● **Exercise instructions**
1 – In the interview on trying Saddam Hussein, write out again the passage that begins at "A: That's another" and stops after "war crimes tribunals?", swapping "The Hague" for "Geneva".
2 – Turn the paragraph of the interview on trying Saddam Hussein that opens "There has never been such a tribunal" into a short bulleted list of its main points.
3 – Carry on the interview on trying Saddam Hussein from its last line.

● **Excerpt to read**
---+---

Q: Is it possible for him to get a fair trial?

A: That's another issue. One of the persons who is calling for a war crimes tribunal in Iraq is Shiite leader Abdul Aziz al-Hakim, current president of the interim Governing Council. Sixty-three members of his family were killed by Saddam Hussein. I'm willing to concede that the man is an upright man, but I don't know if saints exist to that extent in the world where he has no sense of vindictiveness about this. That's a problem that a lot of the people involved in this have talked about, and for those reasons I really think it is important that any trial occurs in The Hague.

Q: Are there other reasons why any trial should be conducted by the existing format of international war crimes tribunals?

A: There has never been such a tribunal in Iraq before. It's being created from scratch, most of the judges with long experience in Iraq are Baathists and there's no constitution in Iraq. Under what statutes can he be tried?

Q: Does it matter if he gets a fair trial?

---+---

● **Provided material**

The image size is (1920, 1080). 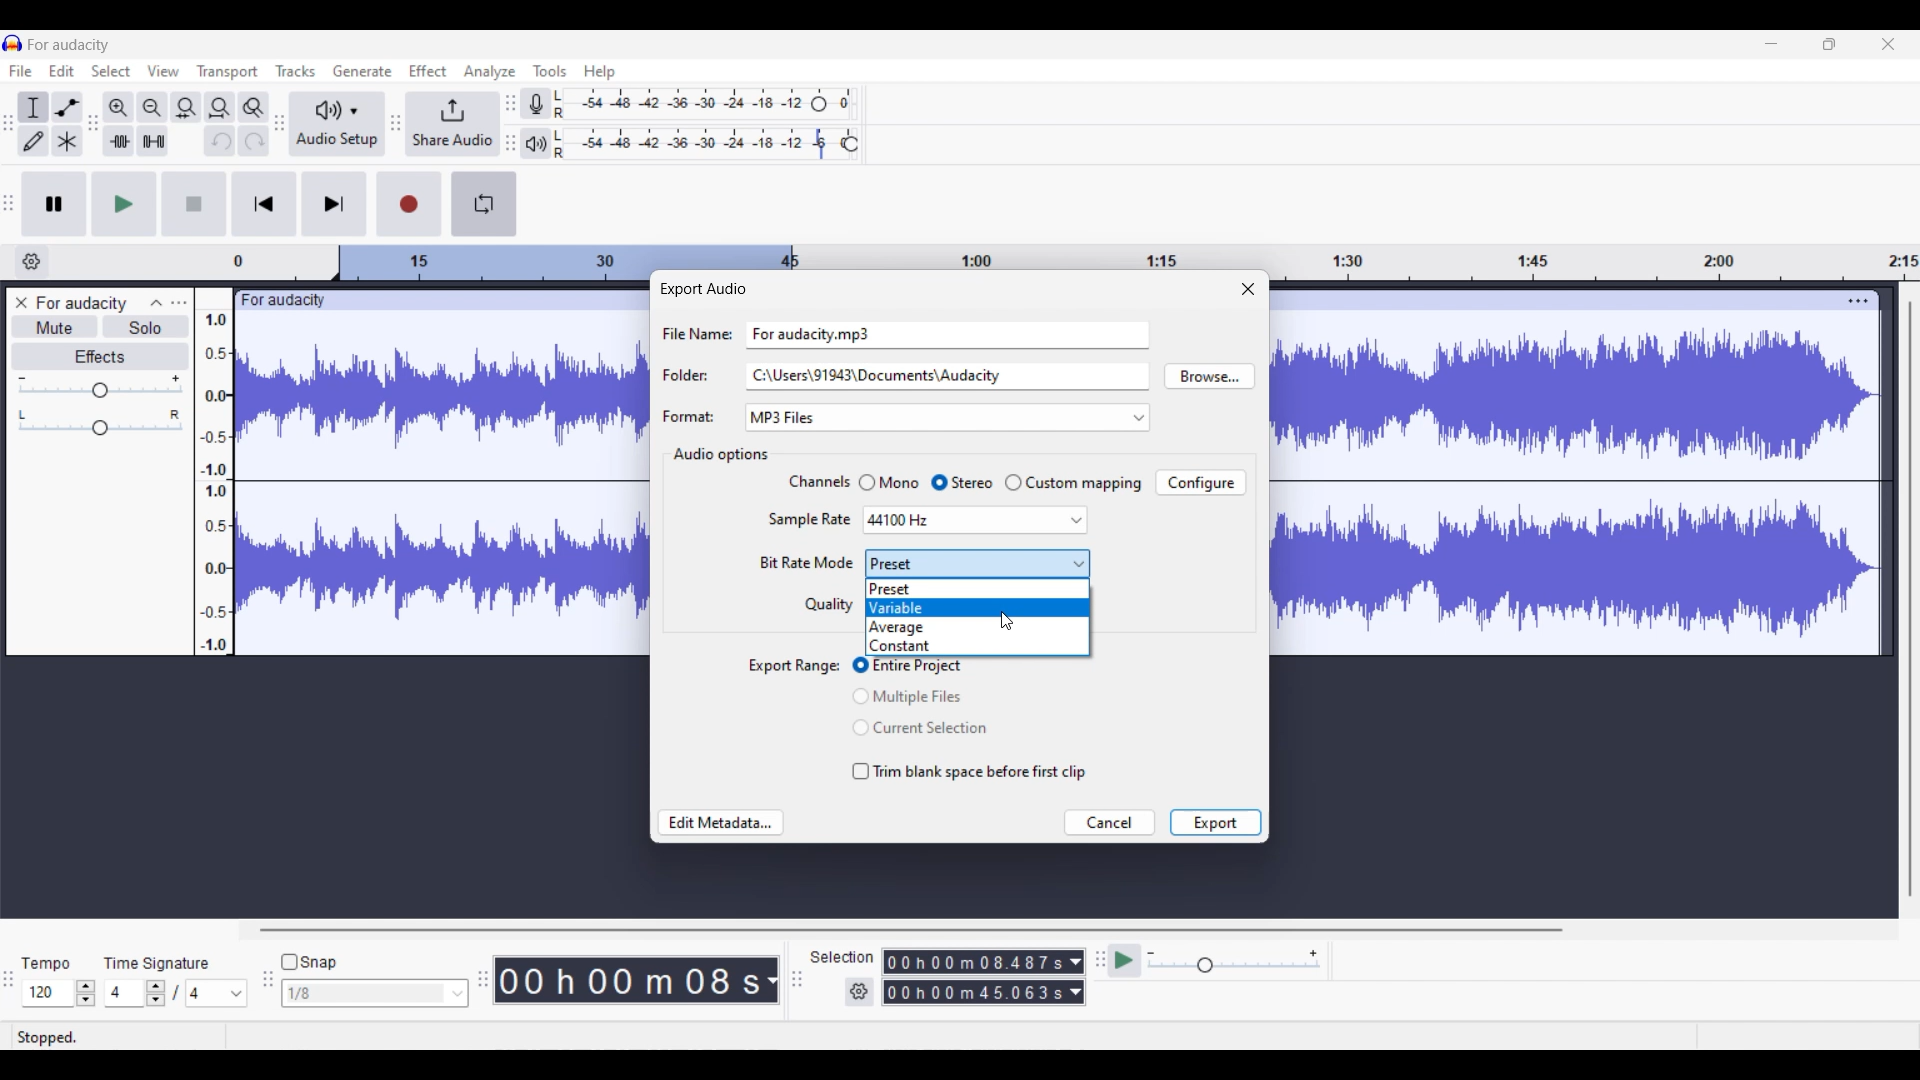 I want to click on Play at speed/Play at speed once, so click(x=1126, y=960).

---+---

● **Expected outputs**
1 –
A: That's another issue. One of the persons who is calling for a war crimes tribunal in Iraq is Shiite leader Abdul Aziz al-Hakim, current president of the interim Governing Council. Sixty-three members of his family were killed by Saddam Hussein. I'm willing to concede that the man is an upright man, but I don't know if saints exist to that extent in the world where he has no sense of vindictiveness about this. That's a problem that a lot of the people involved in this have talked about, and for those reasons I really think it is important that any trial occurs in Geneva.

Q: Are there other reasons why any trial should be conducted by the existing format of international war crimes tribunals?

2 –
- Iraq has never had such a tribunal before.
- It is being created from scratch.
- Most of the judges with long experience in Iraq are Baathists.
- Iraq has no constitution.
- It is not clear under what statutes he can be tried.

3 –
A: I think it does matter. First, Saddam still has supporters, and to satisfy those supporters, it's important that any trial is conducted through a fair process. Otherwise, it could be construed that he was treated unfairly.

I also think it's important for Iraq. If there is going to be a new Iraq, it must be founded on the principles of law and fairness. It would not [. . .] bode well that the country's first act would be to railroad someone even as despised as Saddam Hussein.

The point is important because it is fundamental to the integrity of our justice system (and what separates us from brute force governments like that of the Taliban, where the "moral" verdict is often twisted to suit political and religo-fanatic ends).

The case for Saddam should be required to be rigorous enough that it can withstand any scrutiny - and prove conclusively the fact of Saddam's guilt beyond any possible objection by partisan Baathists or other sympathizers/apologists for his evil regime.

The same is true of Osama bin Laden - for whom a fair trial is equally if not even more important. A fair trial for Osama - made rigorous and airtight - will help make our case to the Arab world that OBL is not their advocate, but rather a liar and a heretic, who has abused Islam. Only a fair trial can make such conclusions rigorous - and this is essential if we are to succeed in remaking the Middle East.

Howard Dean gets it:

The Monitor asked: Where should Osama bin Laden be tried if he's caught? Dean said he didn't think it made any difference, and if he were president he would consult with his lawyers for advice on the subject.

But wouldn't most Americans feel strongly that bin Laden should be tried in America - and put to death?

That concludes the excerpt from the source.